Alterations in cell cycle and MAPK pathway contribute to transition from SMF-associated acute kidney injury to fibrosis: Field direction matters

Various mechanisms, including inflammation, oxidative stress, and apoptosis, are involved in the transition from acute kidney injury to chronic kidney disease (AKI − to − CKD). In this study, we aimed to determine the pathway linking acute injury and fibrosis under static magnetic fields (SMFs). Human tubular epithelial cells (hTECs) were cultured on SMF platforms (119 mT; outward vs. inward direction) for 3 days, followed by treatment with adenine and p38 MAPK inhibitor to verify the role of MAP-kinase pathway.
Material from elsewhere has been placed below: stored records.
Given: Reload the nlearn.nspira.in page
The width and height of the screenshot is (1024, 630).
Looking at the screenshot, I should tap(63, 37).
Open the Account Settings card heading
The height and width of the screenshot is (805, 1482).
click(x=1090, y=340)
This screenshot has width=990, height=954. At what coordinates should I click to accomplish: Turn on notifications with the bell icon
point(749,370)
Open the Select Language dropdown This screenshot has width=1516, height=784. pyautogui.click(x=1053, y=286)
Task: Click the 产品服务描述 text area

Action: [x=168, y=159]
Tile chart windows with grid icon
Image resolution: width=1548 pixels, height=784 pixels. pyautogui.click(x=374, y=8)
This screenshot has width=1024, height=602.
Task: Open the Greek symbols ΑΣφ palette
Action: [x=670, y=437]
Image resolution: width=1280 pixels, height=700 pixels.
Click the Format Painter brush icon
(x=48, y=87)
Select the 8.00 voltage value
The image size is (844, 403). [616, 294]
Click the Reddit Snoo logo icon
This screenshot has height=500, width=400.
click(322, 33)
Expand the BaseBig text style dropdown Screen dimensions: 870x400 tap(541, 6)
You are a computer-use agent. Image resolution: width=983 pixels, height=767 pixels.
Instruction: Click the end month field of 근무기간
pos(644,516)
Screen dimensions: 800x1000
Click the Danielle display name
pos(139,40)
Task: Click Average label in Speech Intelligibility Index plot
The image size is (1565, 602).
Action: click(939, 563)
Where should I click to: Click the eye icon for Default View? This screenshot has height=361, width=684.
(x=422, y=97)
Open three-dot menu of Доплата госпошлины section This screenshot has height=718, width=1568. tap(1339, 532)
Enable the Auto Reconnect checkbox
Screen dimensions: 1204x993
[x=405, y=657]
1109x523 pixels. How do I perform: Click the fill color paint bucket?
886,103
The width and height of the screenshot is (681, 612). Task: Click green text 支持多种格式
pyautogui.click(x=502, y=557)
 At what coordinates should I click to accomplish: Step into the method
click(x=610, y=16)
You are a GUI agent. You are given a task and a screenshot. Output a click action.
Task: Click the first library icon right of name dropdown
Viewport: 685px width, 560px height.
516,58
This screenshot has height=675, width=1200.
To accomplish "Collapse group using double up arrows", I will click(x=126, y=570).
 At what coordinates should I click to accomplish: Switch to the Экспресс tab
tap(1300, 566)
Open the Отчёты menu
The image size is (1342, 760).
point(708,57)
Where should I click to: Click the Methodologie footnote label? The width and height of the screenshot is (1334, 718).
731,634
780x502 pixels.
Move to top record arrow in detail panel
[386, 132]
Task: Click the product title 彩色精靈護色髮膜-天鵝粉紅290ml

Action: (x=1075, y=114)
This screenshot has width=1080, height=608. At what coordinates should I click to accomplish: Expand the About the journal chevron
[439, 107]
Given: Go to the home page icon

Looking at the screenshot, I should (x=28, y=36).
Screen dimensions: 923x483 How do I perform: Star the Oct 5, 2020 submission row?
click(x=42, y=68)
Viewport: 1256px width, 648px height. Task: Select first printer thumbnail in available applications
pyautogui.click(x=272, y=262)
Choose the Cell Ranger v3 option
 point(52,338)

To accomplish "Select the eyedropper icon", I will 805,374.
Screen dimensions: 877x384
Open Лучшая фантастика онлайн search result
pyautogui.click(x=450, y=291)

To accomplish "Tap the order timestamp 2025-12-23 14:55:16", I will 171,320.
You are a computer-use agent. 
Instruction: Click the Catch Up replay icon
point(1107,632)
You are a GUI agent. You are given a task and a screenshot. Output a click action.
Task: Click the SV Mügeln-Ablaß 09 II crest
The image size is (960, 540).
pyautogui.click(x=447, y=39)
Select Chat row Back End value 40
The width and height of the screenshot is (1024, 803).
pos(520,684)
We orally administered 2 mg of adenine to mice daily for 14 days (adenine-induced tubular nephropathy; AITN). Phospho-p38 was significantly elevated in hTECs cultured under inward SMFs compared with that cultured under outward SMFs. Inhibition of p38 MAPK reduced G1/S arrest and oxidative stress, exerted anti-apoptotic effects, and downregulated the expression of fibrosis markers under inward SMFs. Deposition of F4/80-positive cells, IL-17R, p53, and p38 was significantly increased in AITN mice. p38 MAPK inhibition under inward SMFs led to a decrease in fibronectin expression in adenine-treated hTECs. This study revealed that SMF-related AKI − to − CKD transition progresses with the direction of SMFs affecting the severity of injury, whereas p38 MAPK inhibition attenuates SMF-induced kidney injury and prevents fibrosis.